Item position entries
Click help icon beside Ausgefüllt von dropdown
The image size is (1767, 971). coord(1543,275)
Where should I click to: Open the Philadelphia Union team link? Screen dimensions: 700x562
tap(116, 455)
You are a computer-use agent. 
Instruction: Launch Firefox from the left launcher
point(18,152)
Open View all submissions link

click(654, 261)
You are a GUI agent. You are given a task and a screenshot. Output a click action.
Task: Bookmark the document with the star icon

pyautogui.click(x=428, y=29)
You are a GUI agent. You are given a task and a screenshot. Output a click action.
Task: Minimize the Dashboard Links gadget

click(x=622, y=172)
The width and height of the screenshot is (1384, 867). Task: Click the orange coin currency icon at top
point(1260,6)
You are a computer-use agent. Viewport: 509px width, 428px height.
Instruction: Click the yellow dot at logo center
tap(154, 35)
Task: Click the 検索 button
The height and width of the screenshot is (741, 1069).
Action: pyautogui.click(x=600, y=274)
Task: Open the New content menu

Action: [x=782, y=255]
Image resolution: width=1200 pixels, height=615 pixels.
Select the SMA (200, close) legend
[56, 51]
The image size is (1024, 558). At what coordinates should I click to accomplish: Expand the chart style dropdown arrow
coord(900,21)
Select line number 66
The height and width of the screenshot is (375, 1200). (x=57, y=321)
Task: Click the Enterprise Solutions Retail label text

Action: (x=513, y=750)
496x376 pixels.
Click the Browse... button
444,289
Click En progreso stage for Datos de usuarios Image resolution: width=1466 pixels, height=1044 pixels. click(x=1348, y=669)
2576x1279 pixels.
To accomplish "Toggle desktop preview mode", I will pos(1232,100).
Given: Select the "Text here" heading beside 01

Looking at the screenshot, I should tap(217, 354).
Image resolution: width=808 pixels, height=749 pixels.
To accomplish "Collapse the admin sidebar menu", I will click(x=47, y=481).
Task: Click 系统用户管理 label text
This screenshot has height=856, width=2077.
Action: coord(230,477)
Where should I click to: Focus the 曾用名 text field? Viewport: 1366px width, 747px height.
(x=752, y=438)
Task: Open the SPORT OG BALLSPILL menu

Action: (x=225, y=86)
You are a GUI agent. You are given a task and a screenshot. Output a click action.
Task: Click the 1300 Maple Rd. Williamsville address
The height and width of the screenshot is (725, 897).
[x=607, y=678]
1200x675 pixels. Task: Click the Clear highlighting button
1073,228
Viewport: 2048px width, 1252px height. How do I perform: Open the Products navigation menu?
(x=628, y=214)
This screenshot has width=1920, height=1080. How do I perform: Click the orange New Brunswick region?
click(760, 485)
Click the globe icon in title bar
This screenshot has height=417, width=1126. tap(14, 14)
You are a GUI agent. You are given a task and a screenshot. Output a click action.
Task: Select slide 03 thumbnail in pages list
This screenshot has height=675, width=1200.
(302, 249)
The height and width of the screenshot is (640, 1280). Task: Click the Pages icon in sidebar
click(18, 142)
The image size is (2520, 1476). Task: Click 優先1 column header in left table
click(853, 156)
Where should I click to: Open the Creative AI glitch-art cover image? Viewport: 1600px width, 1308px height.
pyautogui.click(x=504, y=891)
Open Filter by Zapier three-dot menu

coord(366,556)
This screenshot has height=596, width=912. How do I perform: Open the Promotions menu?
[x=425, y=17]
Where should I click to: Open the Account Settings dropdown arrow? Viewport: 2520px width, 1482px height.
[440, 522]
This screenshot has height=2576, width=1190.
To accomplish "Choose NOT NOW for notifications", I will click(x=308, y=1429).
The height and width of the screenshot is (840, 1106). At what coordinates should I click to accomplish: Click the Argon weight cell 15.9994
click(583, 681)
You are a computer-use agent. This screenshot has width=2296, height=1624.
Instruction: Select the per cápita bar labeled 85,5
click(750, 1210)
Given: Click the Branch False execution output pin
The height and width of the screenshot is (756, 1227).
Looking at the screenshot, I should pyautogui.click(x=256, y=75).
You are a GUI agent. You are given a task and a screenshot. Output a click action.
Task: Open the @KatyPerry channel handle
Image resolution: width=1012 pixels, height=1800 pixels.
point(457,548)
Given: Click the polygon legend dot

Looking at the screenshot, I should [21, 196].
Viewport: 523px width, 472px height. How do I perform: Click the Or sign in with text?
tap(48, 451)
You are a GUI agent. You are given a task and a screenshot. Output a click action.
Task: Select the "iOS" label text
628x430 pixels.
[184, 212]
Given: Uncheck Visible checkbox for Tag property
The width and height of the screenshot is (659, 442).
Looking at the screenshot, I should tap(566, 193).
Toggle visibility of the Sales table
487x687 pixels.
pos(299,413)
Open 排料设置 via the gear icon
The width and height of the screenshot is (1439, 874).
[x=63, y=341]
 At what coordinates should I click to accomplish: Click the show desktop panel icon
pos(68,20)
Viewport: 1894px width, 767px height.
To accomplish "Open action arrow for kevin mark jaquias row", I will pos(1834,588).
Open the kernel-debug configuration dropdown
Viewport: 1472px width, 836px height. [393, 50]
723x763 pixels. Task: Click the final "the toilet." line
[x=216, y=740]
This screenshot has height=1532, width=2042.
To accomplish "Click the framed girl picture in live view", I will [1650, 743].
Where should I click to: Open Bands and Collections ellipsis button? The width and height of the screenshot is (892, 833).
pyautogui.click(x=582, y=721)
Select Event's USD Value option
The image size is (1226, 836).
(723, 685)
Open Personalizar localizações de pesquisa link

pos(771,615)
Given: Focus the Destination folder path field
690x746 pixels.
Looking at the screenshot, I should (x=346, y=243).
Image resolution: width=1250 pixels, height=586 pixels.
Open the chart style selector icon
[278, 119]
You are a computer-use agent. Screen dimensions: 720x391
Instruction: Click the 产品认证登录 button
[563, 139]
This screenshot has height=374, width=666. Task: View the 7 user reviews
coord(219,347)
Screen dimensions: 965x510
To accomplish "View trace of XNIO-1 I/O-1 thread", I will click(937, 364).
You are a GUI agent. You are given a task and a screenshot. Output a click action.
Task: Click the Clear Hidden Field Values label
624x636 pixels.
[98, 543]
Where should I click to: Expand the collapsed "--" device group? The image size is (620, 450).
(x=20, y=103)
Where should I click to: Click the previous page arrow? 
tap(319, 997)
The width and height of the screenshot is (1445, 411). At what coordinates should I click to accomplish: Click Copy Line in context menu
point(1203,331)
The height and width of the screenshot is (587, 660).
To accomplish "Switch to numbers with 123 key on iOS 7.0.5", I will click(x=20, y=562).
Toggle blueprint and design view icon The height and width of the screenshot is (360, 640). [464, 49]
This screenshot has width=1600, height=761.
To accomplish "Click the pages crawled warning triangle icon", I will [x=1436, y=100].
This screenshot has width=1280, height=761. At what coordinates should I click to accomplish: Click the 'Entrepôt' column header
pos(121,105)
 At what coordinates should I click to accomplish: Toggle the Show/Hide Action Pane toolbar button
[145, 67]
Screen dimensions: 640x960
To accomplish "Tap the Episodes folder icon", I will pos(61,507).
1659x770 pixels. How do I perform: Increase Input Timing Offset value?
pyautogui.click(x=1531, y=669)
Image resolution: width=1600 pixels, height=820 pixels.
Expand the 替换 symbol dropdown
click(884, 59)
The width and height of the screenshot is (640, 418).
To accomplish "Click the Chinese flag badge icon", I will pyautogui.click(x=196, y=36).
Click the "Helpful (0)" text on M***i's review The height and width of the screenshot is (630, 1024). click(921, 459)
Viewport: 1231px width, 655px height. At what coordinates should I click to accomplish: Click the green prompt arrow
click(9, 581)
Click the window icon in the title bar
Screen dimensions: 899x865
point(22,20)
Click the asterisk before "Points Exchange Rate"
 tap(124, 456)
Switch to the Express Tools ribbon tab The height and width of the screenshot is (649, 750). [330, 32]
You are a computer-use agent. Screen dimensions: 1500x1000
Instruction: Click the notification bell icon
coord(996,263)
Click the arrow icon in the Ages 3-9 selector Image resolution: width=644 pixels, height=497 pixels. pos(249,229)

> Aim
Rewrite the entries as a JSON list of strings, one string per line and no blank lines, starting with the line that contains "The height and width of the screenshot is (640, 1280)." and going on through the line that contains "click(583, 681)".

> Solution to the exercise
[
  "The height and width of the screenshot is (640, 1280). Task: Click the Pages icon in sidebar",
  "click(18, 142)",
  "The image size is (2520, 1476). Task: Click 優先1 column header in left table",
  "click(853, 156)",
  "Where should I click to: Open the Creative AI glitch-art cover image? Viewport: 1600px width, 1308px height.",
  "pyautogui.click(x=504, y=891)",
  "Open Filter by Zapier three-dot menu",
  "coord(366,556)",
  "This screenshot has height=596, width=912. How do I perform: Open the Promotions menu?",
  "[x=425, y=17]",
  "Where should I click to: Open the Account Settings dropdown arrow? Viewport: 2520px width, 1482px height.",
  "[440, 522]",
  "This screenshot has height=2576, width=1190.",
  "To accomplish \"Choose NOT NOW for notifications\", I will click(x=308, y=1429).",
  "The height and width of the screenshot is (840, 1106). At what coordinates should I click to accomplish: Click the Argon weight cell 15.9994",
  "click(583, 681)"
]